DATASET RECORDS START

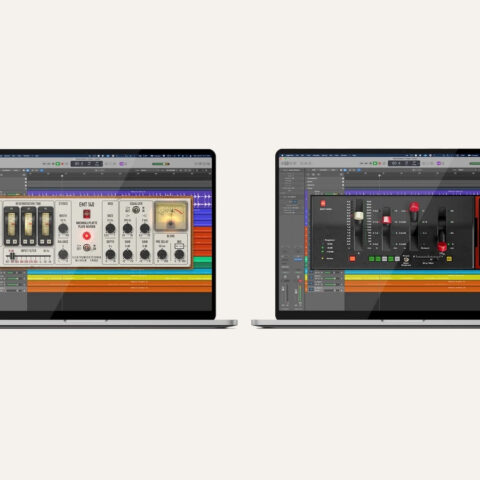
Task: Click the VU meter on the reverb plugin
Action: [x=171, y=216]
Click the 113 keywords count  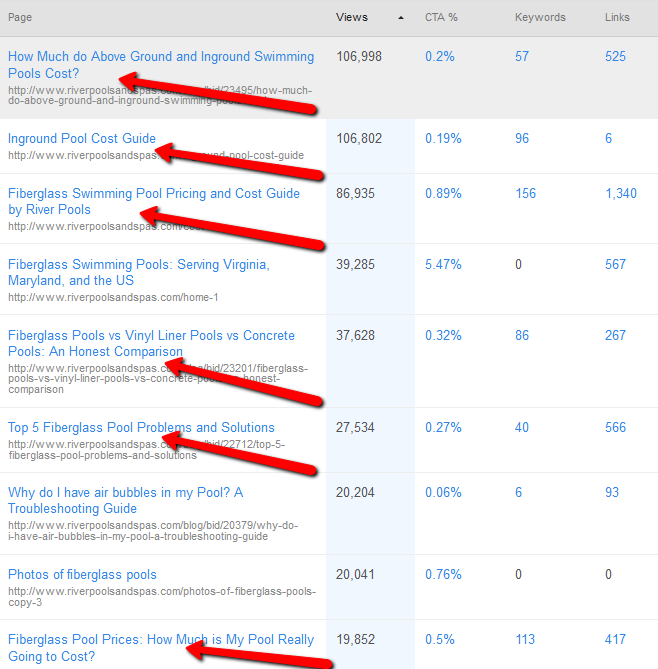(x=525, y=640)
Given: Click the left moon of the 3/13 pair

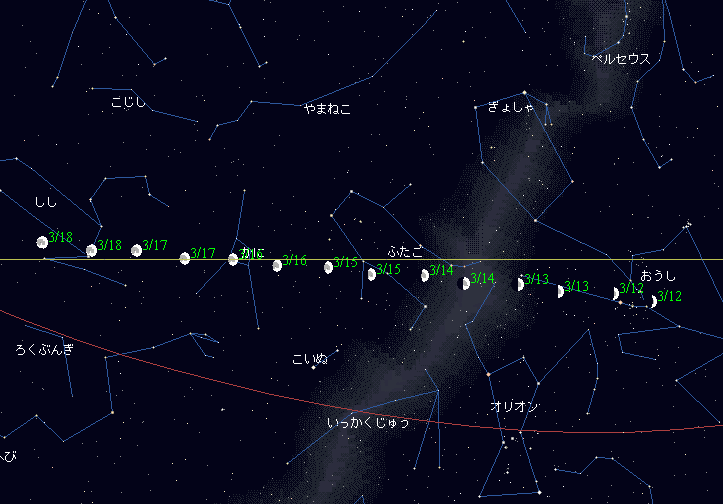Looking at the screenshot, I should pos(518,284).
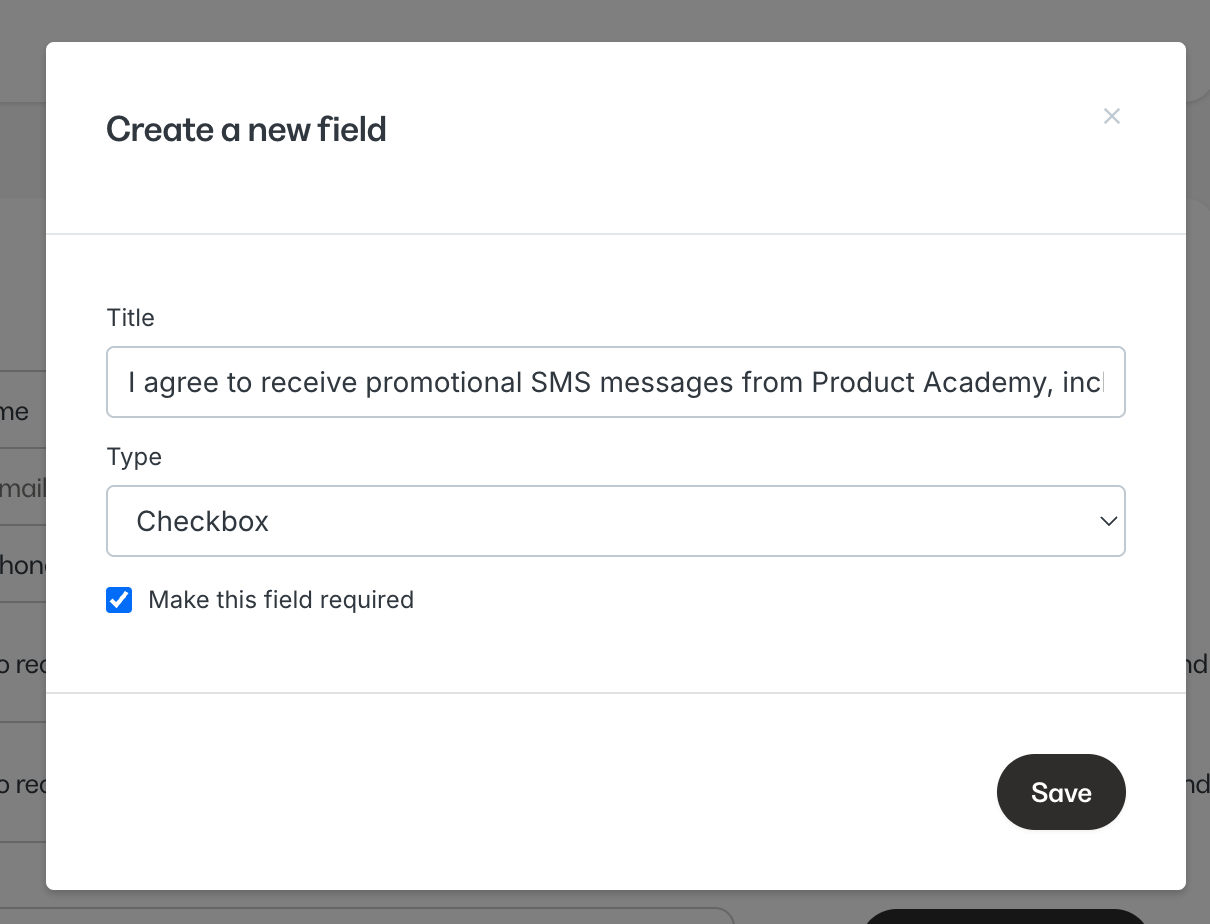
Task: Click the partially hidden email row behind dialog
Action: [23, 487]
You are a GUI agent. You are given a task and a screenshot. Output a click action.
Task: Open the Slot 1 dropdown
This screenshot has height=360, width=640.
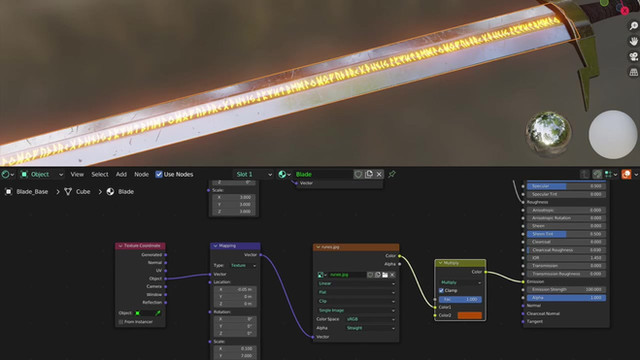[x=253, y=174]
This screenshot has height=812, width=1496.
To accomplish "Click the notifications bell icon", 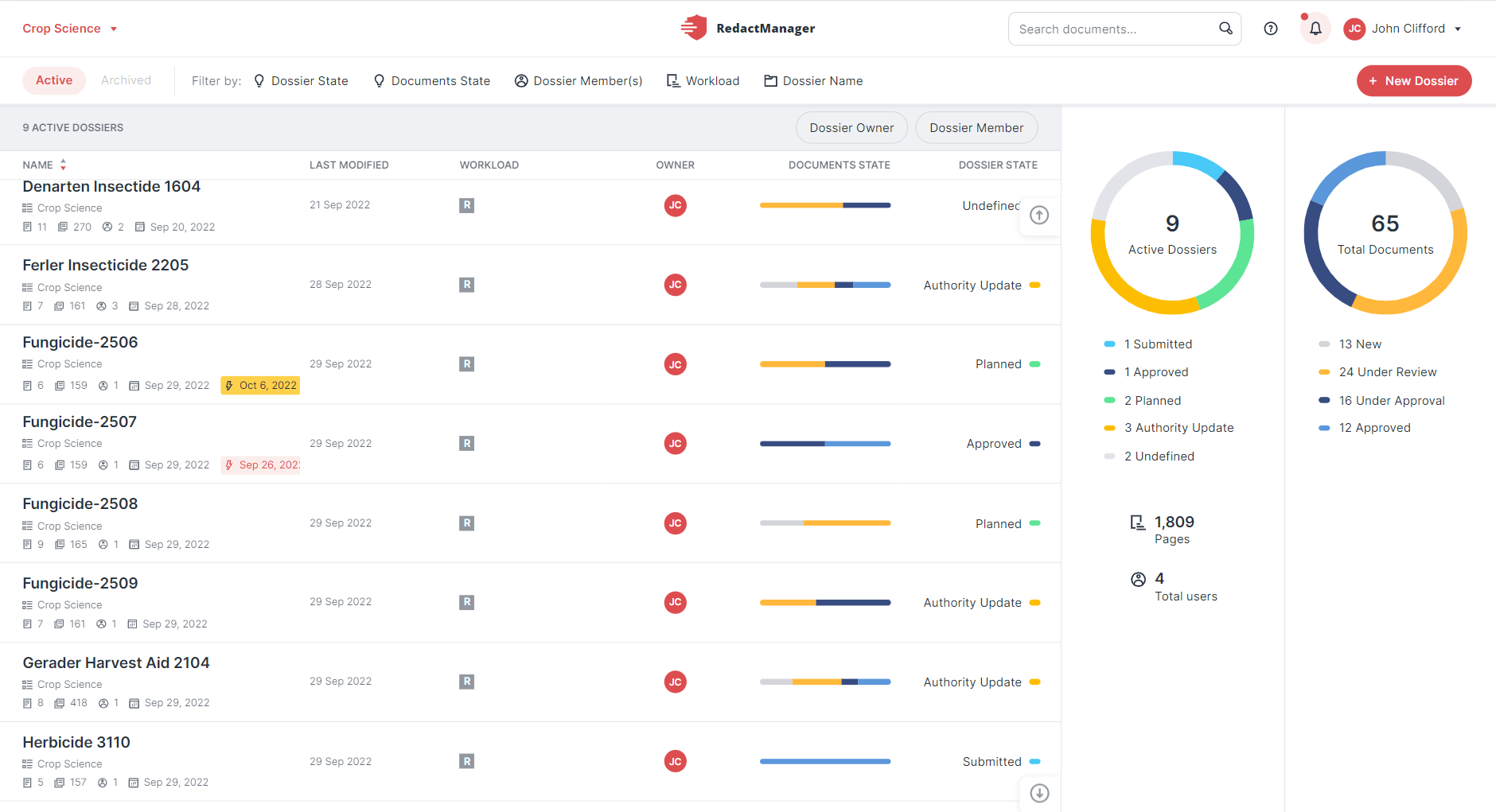I will click(1315, 29).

DATASET RECORDS END

In the data above, find the line containing "Given: Click the left moon of the 3/13 pair" and the line containing "This screenshot has height=812, width=1496.". Copy exactly the stretch from the first through the second, both included, leaving out any picture.

Given: Click the left moon of the 3/13 pair

Looking at the screenshot, I should pos(518,284).
Task: Click the partially hidden email row behind dialog
Action: [23, 487]
You are a GUI agent. You are given a task and a screenshot. Output a click action.
Task: Open the Slot 1 dropdown
This screenshot has height=360, width=640.
[x=253, y=174]
This screenshot has height=812, width=1496.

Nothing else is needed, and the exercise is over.